Genome information is traditionally stored in databases containing entries as instances of predefined rigid data structures (i.e. formats). However, the development of concepts to cope with complex data structures within a database becomes practically unmanageable as soon as several independent data sources have to be covered. Therefore information pointing to the same biological objects is distributed over a large number of independent and often syntactically incompatible databases (e.g. nucleic acids, proteins, protein interactions, metabolic and regulatory networks and the like). While passive integration of these databases is feasible through database indexing and integration of flat files or web resources [e.g. PubMed (
7)], it does not allow for any semantic integration required for comprehensive annotation purposes ().
| Table 1URL addresses for MIPS database resources |
The Munich Information Center for Protein Sequences (MIPS) Genome Research Environment System (GenRE) provides a flexible technology to cope with the needs of biological data representation. It is a J2EE based multi-tier architecture, implemented with established software design patterns. Seamless integration of distributed information resources (databases and applications) is realized with Enterprise Java Beans (EJBs) capable of retrieving information in XML format for straightforward web publishing including expression based queries similar to PubMed.
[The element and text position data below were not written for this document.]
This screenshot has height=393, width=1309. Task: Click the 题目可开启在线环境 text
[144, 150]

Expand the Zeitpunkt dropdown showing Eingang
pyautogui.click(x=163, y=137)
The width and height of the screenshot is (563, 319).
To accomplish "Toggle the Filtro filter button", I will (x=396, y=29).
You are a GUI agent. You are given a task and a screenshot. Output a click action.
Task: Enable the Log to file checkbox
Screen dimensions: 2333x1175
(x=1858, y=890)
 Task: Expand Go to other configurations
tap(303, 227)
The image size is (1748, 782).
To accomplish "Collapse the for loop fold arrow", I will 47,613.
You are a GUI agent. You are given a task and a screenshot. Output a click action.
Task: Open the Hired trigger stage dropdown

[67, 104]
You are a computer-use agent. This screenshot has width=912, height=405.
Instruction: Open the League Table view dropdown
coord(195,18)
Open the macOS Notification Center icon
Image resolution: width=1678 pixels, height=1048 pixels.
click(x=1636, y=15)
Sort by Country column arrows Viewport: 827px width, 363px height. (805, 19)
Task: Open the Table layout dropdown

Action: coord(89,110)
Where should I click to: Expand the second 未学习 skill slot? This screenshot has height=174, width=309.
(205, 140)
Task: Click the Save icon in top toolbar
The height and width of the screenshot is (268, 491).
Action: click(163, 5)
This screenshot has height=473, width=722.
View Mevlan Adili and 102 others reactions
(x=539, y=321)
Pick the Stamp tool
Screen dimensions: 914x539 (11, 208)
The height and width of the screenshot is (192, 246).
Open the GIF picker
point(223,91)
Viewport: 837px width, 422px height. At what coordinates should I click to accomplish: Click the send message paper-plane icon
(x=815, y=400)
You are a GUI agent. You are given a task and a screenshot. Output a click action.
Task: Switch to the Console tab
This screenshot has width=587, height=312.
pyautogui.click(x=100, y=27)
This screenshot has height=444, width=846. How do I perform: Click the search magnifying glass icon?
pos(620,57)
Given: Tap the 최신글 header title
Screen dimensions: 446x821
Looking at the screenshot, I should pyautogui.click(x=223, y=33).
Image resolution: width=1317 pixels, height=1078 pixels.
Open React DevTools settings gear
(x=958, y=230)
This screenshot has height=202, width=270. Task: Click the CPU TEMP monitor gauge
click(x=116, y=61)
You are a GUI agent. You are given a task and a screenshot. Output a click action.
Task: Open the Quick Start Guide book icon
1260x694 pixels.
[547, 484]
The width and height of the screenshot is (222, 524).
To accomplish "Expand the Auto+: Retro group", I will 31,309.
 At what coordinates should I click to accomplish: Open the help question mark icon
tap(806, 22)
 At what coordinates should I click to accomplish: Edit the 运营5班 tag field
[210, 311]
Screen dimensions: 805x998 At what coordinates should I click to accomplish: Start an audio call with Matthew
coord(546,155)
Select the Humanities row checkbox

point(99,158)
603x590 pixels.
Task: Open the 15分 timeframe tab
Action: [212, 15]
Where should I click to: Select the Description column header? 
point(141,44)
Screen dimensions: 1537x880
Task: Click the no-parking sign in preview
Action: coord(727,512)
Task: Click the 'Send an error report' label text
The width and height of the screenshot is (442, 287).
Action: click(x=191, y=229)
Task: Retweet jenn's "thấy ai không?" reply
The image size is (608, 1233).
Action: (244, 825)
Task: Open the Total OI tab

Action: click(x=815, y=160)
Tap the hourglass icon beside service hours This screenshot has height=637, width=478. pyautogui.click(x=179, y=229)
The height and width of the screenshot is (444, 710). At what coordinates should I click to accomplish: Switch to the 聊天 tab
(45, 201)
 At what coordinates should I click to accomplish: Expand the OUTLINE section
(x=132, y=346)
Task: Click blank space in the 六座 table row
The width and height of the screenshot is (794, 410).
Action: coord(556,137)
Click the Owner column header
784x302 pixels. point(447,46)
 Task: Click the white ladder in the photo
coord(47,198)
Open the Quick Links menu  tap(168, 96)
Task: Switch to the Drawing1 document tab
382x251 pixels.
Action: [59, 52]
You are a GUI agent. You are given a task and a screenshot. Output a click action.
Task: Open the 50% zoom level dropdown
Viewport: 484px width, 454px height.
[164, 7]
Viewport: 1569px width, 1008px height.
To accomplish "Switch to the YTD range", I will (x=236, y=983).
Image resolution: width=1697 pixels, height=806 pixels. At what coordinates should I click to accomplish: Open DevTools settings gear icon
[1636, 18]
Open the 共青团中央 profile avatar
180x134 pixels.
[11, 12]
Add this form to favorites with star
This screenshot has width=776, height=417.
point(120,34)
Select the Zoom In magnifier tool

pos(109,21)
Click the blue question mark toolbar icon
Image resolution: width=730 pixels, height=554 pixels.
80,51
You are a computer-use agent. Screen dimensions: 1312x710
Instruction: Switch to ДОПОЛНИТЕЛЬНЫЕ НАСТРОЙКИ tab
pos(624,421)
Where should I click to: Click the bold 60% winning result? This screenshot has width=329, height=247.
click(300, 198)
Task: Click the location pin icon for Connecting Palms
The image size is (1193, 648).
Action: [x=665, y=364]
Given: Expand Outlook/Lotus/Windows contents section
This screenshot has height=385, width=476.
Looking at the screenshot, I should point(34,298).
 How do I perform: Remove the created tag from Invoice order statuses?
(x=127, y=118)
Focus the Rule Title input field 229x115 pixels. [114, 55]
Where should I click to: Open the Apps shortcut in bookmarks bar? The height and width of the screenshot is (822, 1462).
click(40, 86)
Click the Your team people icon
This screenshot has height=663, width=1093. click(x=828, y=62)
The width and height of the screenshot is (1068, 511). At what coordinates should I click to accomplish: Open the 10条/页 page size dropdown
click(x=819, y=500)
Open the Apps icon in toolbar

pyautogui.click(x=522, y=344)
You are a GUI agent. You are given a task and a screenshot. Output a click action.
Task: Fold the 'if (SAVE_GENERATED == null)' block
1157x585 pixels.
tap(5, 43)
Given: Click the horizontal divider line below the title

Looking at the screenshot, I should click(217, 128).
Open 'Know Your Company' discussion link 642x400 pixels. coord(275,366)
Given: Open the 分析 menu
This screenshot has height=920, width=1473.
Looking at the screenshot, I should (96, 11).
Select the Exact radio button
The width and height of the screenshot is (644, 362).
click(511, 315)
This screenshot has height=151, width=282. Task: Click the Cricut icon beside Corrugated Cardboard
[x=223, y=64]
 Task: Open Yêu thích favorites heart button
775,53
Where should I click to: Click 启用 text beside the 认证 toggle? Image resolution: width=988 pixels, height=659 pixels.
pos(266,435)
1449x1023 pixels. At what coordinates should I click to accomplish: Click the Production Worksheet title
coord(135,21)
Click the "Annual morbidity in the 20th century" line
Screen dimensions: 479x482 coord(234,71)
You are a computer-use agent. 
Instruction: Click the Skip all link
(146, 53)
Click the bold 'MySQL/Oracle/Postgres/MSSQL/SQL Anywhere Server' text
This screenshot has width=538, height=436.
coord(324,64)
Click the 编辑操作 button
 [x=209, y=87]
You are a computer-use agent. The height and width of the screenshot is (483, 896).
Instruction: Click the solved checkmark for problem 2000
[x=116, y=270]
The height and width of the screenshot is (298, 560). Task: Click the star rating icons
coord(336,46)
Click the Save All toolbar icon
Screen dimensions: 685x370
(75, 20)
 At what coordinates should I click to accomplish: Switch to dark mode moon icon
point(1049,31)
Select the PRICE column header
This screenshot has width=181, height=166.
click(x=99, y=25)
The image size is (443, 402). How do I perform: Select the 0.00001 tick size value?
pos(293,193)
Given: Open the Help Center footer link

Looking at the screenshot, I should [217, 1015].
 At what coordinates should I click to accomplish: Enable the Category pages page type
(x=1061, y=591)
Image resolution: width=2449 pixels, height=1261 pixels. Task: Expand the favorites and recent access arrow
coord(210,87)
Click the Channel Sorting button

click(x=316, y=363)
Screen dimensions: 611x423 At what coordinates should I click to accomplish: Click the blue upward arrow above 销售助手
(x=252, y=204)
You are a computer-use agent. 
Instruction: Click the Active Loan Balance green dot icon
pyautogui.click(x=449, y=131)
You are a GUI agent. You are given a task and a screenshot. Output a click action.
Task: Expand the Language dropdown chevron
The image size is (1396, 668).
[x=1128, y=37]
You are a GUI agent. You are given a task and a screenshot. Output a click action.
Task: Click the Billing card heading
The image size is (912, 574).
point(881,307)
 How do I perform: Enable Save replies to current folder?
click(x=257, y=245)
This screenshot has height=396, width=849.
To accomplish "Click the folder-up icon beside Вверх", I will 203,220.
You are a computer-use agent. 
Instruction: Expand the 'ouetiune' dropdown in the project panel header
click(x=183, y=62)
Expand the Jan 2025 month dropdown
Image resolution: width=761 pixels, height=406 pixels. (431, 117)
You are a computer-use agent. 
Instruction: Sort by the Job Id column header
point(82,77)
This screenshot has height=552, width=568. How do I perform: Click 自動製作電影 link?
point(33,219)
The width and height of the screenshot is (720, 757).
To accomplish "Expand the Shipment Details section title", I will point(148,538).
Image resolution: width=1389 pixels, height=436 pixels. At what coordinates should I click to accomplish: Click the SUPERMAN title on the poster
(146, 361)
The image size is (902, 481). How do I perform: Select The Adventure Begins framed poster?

Internally, GenRE is based on three different types of objects and components. Components of the first type are responsible for the access of applications and databases. These EJBs provide a uniform interface while hiding the data resource dependent access mechanisms in the data integration tier. Databases for example are typically accessed via Hibernate, an object-relational mapping tool, whereas applications are often directly accessed. Input and output are commonly XML documents and data objects. Data objects, which represent the second type within GenRE abstract biological entities such as genes, proteins or even complexes at a semantic level. In this layered approach, the data object level is unambiguously separated from the underlying data sources. These objects are used for semantic integration into a third type of component. They are realized as EJBs and are responsible for any further information processing. This allows the association of any biochemical entities (e.g. RNA, drugs, etc.) with either an entity describing binary relationships—e.g. protein interactions from yeast two-hybrid experiments—with many to many relationships, e.g. functional assignments using the MIPS FunCat (
2).
Hence GenRE does not only allow for the flexible creation of different object types needed to include various types of ‘omics’ data, but is also capable of incorporating relations between instances from different data sources. Even complex data models suitable for handling biological networks together with functional annotation of the distinct nodes are realized. In combination with integrated applications like SIMAP components for comparative proteomics can be realized.
The MIPS protein–protein interaction resource (MPact) (
8) is illustrative of the advantage of our approach to extend the single-protein view into a network perspective. The data model allows extensions for interactions of proteins with other biochemical entities (e.g. RNA, drugs, etc.). Interacting objects can not only be associated with each other to represent for example complexes, but also with external information describing the corresponding experiments (e.g. yeast two-hybrid, co-immunoprecipitation or mass spectrometry data). In the same way information about the evidence of interactions and various protein annotations such as functions, motifs and cellular localization are associated with the interacting object. Owing to the object-oriented approach any instances of the interacting object (notably a protein) can be furthermore associated with the corresponding entry e.g. in a genome database.
Our implementation allows two different approaches to query the repository. On the one hand a gene-centric or protein-centric query is possible where distinct interacting objects can be retrieved within a specific context. Since the proteins and interactions are ‘decorated’ with annotation information, it is possible to query for specific attributes of proteins (e.g. functions) or the interactions (e.g. evidence). On the other hand, network-centric queries can be performed. It is possible to query both for the nodes (the proteins) and the edges (the interactions) of the graph. Based on functional annotation a traversal of the network graph is possible. This traversal can be used to quickly scan the network for false-positive interactions between proteins whose functions and/or localizations differ completely or to assign new functions to proteins without functions which interact specifically within a certain functional context. Furthermore extraction of sub-networks based on any associated context (function, localization, experiment) is possible. It is relevant to point out that our approach enables seamless context dependent views starting from single genes and ending with complete networks. MIPS databases are implemented in the GenRE environment.